[Start of Attachment]

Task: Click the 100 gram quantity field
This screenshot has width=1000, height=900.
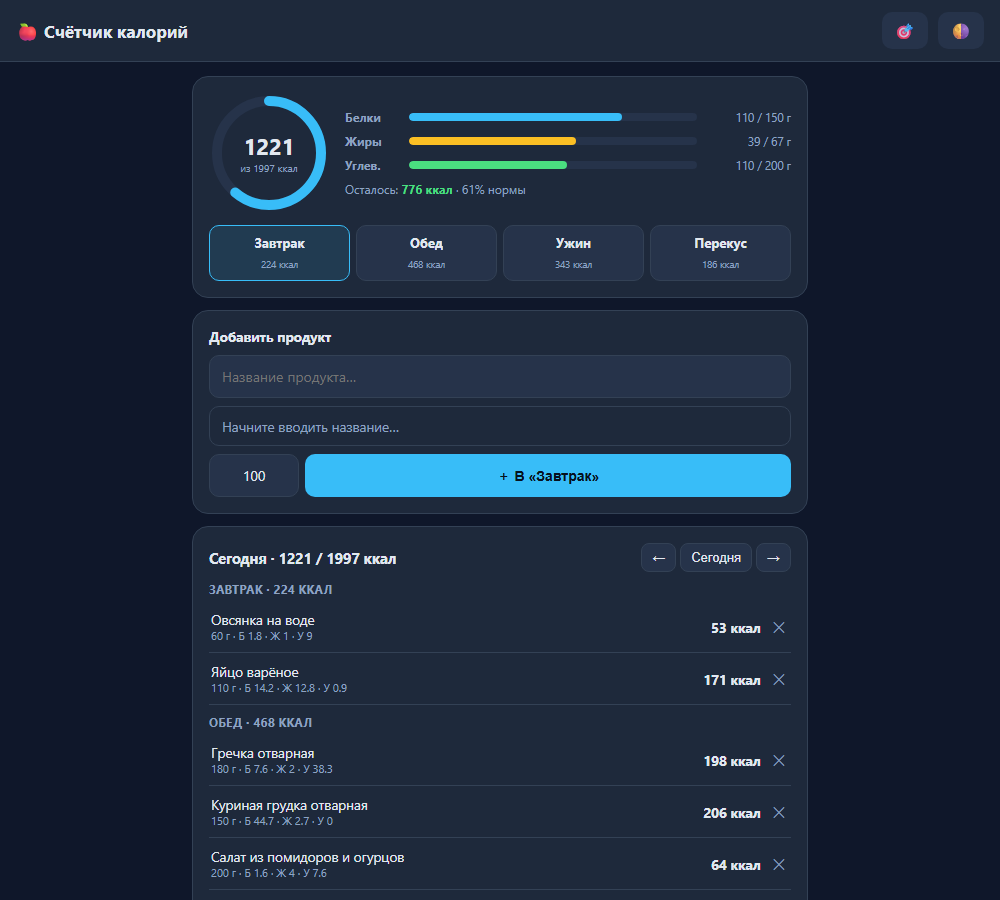Action: point(254,476)
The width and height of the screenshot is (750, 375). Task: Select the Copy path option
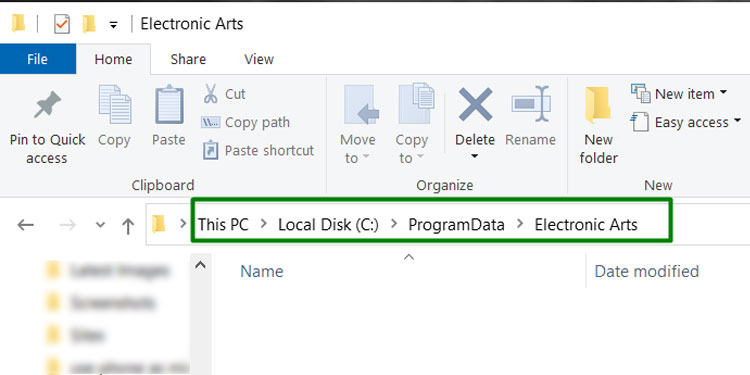click(245, 122)
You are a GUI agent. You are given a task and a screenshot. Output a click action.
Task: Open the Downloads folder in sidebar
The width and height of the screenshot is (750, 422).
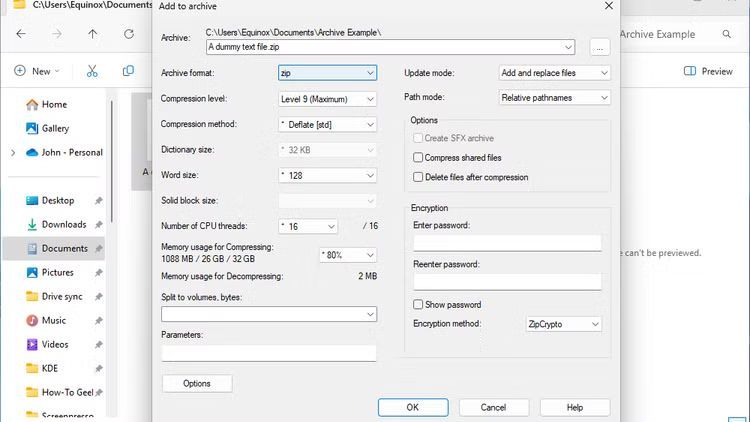point(63,224)
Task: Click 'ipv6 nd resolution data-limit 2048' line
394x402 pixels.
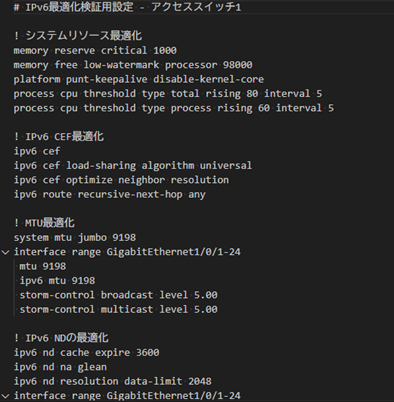Action: pyautogui.click(x=113, y=381)
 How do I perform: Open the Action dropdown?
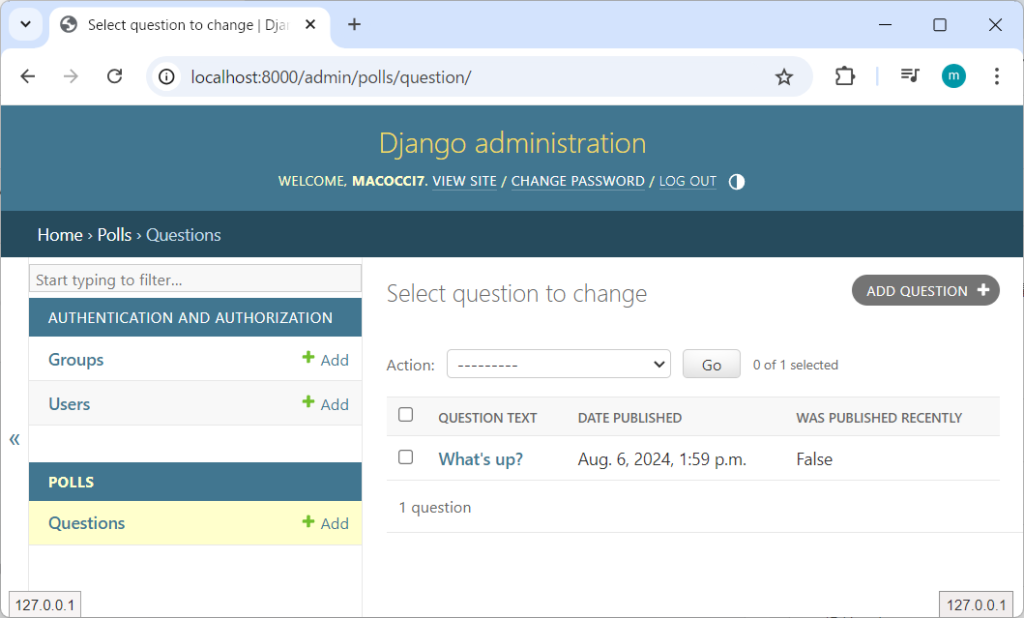coord(558,365)
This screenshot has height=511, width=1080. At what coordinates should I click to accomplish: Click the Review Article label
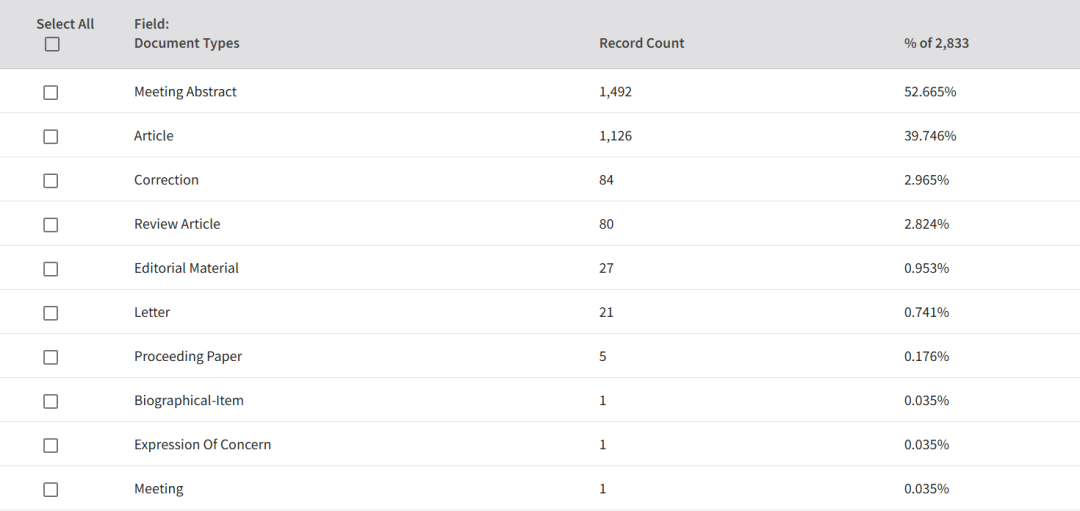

[End of Attachment]

Only the lines from the line with "You are a GUI" through the closing line of the data, both included, should be set down, exactly as written and without pictures.

You are a GUI agent. You are given a task and a screenshot. Output a click action.
Task: Open the Downloads folder in sidebar
The width and height of the screenshot is (750, 422).
point(63,224)
Task: Click 'ipv6 nd resolution data-limit 2048' line
394x402 pixels.
Action: pyautogui.click(x=113, y=381)
 How do I perform: Open the Action dropdown?
coord(558,365)
This screenshot has height=511, width=1080. At what coordinates should I click to accomplish: Click the Review Article label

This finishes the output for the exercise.